DOCUMENT EXCERPT -
[Start]
HoloViews - I don’t know it, but it looks pretty nice?

# Adapted from http://holoviews.org/gallery/demos/bokeh/iris_splom_example.html#bokeh-gallery-iris-splom-example

import numpy as np
import holoviews as hv
hv.extension('bokeh')

# Declaring data 
from bokeh.sampledata.iris import flowers
from holoviews.operation import gridmatrix

ds = hv.Dataset(flowers)

grouped_by_species = ds.groupby('species', container_type=hv.NdOverlay)
grid = gridmatrix(grouped_by_species, diagonal_type=hv.Scatter)

# Plot 
plot_opts = dict(tools=['hover', 'box_select'], bgcolor='#efe8e2')
style = dict(fill_alpha=0.2, size=4)

grid({'Scatter': {'plot': plot_opts, 'style': style}})
WARNING:param.GridMatrix01747: Use of __call__ to set options will be deprecated in the next major release (1.14.0). Use the equivalent .opts method instead.

So… what should you use?

  • I have no idea - there are too many options!

  • Okay, some tentative recommendations:

    • Use seaborn for exploration (runners-up: pandas and ggplot)

    • Bokeh or plot.ly if you want to output interactive visualizations to the web

    • For everything else… matplotlib (still)

    • Keep an eye on others like HoloViews and Altair
[End]
STATED GOAL A -
Translate this sentence from the excerpt on Python plotting libraries into Spanish: "I have no idea - there are too many options!"
STATED GOAL B -
According to the excerpt on Python plotting libraries, which library is recommended for exploration?
STATED GOAL C -
Reproduce verbatim everything in the excerpt on Python plotting libraries from "# Adapted from" down to "grid = gridmatrix(grouped_by_species, diagonal_type=hv.Scatter)".
The lines that follow have no connection to the text above.

STORED ROWS -
[Start]
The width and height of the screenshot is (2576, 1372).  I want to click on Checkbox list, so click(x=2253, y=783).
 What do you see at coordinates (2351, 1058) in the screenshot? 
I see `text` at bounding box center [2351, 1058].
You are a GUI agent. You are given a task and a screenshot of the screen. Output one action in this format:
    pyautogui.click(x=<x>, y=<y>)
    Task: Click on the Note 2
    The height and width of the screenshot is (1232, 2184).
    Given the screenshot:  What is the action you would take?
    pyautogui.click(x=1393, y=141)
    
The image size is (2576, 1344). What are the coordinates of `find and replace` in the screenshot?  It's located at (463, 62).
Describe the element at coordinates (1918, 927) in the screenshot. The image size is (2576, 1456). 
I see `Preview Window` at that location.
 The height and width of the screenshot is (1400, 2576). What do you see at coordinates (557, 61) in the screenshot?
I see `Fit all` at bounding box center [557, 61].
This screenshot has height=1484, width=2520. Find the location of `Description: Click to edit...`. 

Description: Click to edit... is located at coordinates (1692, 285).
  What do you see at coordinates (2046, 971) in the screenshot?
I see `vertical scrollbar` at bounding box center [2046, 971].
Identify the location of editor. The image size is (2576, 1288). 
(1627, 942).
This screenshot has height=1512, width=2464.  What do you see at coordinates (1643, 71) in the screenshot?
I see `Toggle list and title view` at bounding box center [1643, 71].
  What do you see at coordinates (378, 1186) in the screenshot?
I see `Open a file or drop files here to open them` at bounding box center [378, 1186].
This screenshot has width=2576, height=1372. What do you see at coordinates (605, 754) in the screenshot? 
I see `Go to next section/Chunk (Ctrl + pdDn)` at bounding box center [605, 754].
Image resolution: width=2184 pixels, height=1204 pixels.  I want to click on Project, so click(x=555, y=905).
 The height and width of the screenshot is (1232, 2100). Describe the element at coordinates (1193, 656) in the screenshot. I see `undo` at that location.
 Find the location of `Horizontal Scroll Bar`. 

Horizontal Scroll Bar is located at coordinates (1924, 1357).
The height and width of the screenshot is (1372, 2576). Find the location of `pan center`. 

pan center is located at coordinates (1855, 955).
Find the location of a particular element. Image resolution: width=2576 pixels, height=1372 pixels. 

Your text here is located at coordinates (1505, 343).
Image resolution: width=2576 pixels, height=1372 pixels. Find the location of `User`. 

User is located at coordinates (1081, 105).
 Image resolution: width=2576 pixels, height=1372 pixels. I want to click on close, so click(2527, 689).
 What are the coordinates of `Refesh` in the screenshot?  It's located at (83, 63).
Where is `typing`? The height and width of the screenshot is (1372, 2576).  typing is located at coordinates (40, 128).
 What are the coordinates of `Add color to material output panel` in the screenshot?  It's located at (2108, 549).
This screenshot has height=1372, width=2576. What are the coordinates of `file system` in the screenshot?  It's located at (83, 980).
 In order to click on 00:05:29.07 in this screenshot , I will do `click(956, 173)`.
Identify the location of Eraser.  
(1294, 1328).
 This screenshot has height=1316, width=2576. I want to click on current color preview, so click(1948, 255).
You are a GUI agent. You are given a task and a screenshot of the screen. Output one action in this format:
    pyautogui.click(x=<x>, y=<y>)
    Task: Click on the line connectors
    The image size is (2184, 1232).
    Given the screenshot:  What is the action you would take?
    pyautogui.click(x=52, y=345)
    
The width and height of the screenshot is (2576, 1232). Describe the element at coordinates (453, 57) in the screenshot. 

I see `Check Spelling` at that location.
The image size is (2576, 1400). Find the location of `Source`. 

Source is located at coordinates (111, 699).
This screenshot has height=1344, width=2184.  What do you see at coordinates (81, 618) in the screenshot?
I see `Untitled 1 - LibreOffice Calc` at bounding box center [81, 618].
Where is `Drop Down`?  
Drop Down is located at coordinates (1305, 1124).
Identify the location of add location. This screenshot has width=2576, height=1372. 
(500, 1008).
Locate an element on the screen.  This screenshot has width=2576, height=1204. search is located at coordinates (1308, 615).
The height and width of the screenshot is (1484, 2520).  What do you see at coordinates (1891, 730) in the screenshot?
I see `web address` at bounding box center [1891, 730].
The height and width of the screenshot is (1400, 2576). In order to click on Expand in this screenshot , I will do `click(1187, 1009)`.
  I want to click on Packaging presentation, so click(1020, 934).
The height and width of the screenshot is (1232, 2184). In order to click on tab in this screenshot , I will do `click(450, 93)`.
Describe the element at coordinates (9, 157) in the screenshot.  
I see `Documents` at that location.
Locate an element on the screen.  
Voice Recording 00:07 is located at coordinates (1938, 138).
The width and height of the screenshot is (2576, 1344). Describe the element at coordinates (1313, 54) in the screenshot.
[End]
WRITTEN RESPONSE A -
No tengo ni idea: ¡hay demasiadas opciones!

WRITTEN RESPONSE B -
Seaborn, with pandas and ggplot as runners-up.

WRITTEN RESPONSE C -
# Adapted from http://holoviews.org/gallery/demos/bokeh/iris_splom_example.html#bokeh-gallery-iris-splom-example

import numpy as np
import holoviews as hv
hv.extension('bokeh')

# Declaring data 
from bokeh.sampledata.iris import flowers
from holoviews.operation import gridmatrix

ds = hv.Dataset(flowers)

grouped_by_species = ds.groupby('species', container_type=hv.NdOverlay)
grid = gridmatrix(grouped_by_species, diagonal_type=hv.Scatter)